Genital infection by Chlamydia trachomatis in Lisbon: Prevalence and risk markers

Instituto de Medicina Preventiva, Faculdade de Medicina de Lisboa, Av. Prof. Egas Moniz, 1649-028 Lisbon, Portugal.
Family Practice (Impact Factor: 1.86). 08/2002; 19(4):362-4.
Source: PubMed


There is little information about the prevalence and risk markers for Chlamydia trachomatis infections in Portugal.
Our aim was to assess the prevalence of C. trachomatis genital infection and to study variables associated with this infection in a group of sexually active women aged < or =30 years living in the Lisbon area and to estimate the prevalence of C. trachomatis infection among partners of infected patients.

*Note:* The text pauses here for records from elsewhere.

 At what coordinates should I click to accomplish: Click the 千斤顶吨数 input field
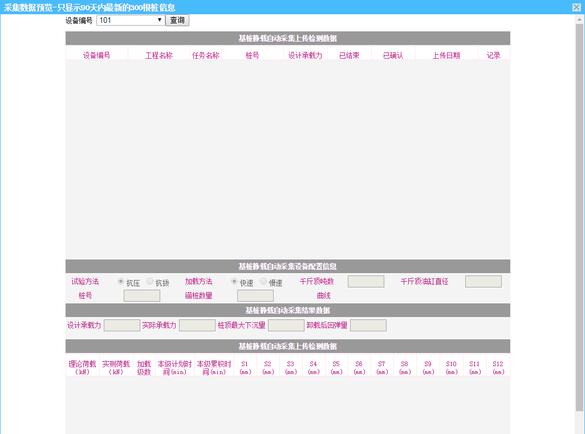coord(365,282)
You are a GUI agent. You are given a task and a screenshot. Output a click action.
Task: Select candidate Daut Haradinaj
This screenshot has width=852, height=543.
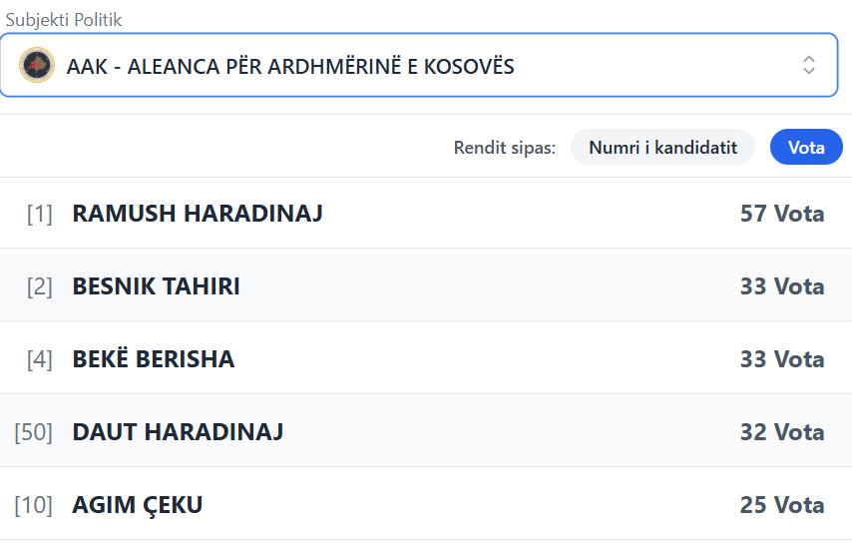(x=178, y=432)
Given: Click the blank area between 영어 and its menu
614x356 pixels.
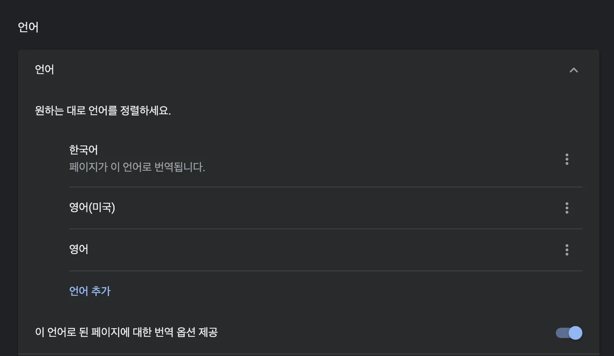Looking at the screenshot, I should click(x=325, y=250).
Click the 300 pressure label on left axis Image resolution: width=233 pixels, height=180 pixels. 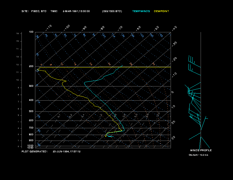pos(31,86)
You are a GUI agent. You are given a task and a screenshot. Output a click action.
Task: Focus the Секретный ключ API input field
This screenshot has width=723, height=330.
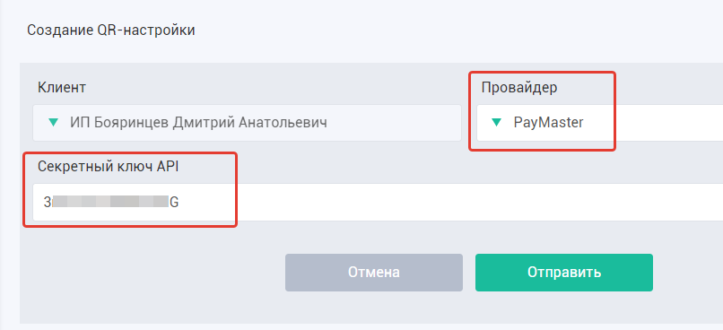378,203
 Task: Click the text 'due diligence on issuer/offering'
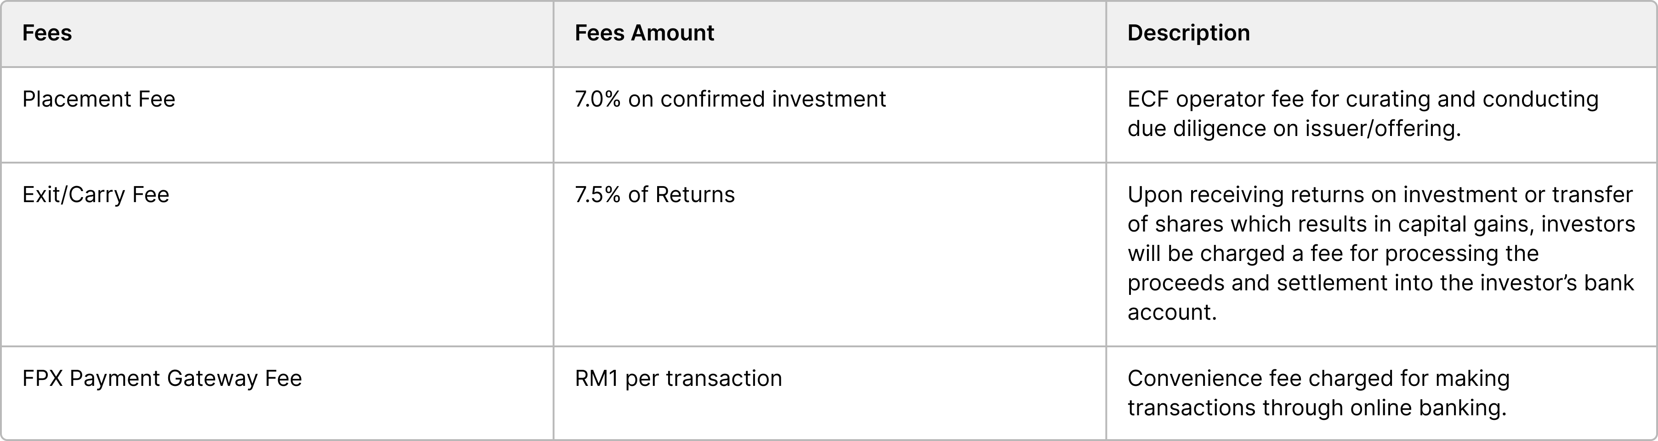point(1294,129)
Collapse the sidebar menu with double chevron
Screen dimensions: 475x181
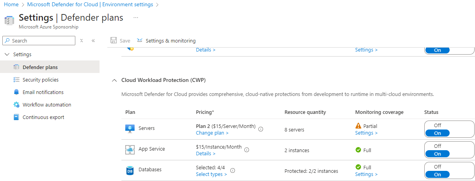tap(93, 41)
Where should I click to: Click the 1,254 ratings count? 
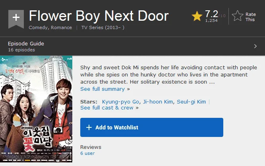click(x=211, y=20)
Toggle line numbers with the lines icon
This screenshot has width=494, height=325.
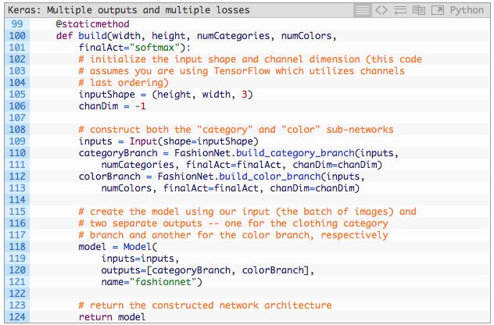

A systematic sample of women observed in general practice family planning and teenager clinics was collected. A questionnaire was administered, followed by a pelvic examination. A first-catch urine sample was taken for polymerase chain reaction (PCR) Amplicor assay. When a sample tested positive, the woman was invited to obtain a urine sample from her partner. Socio-demograhic, behavioural and clinical variables were studied and their association with the PCR Amplicor result was assessed.
A total of 1108 women, aged between 14 and 30 years, were studied. Fifty-one women (4.6% of total sample) tested positive for C. trachomatis. The prevalence of infection was slightly higher in patients aged < or =19 years (5.3%) than in age groups 20-25 (4.8%) and 26-30 years (3.9%). African ethnicity was related to a higher percentage of infection than European ethnicity: 9.8% versus 3.8%, P= 0.0067. Use of condoms "sometimes/never" was associated with a higher prevalence of infection: 5.2% versus 2.3% in those responding "always/almost always" (P= 0.0447). An altered cervix was associated with a higher prevalence of infection: 7.3% versus 3.7% with a normal cervix (P= 0.0106). Urine samples were obtained from 16 partners of infected patients. Six partners (37.5%) tested positive for C. trachomatis.
A 4.6% prevalence of C. trachomatis genital infection was found. African ethnicity, using condoms "sometimes/never" and an altered cervix were associated with C. trachomatis infection, but showed low positive predictive value for C. trachomatis infection. Younger age may be associated with a slight increase in risk. Contact tracing for diagnosis and treatment remains a difficult issue to approach effectively.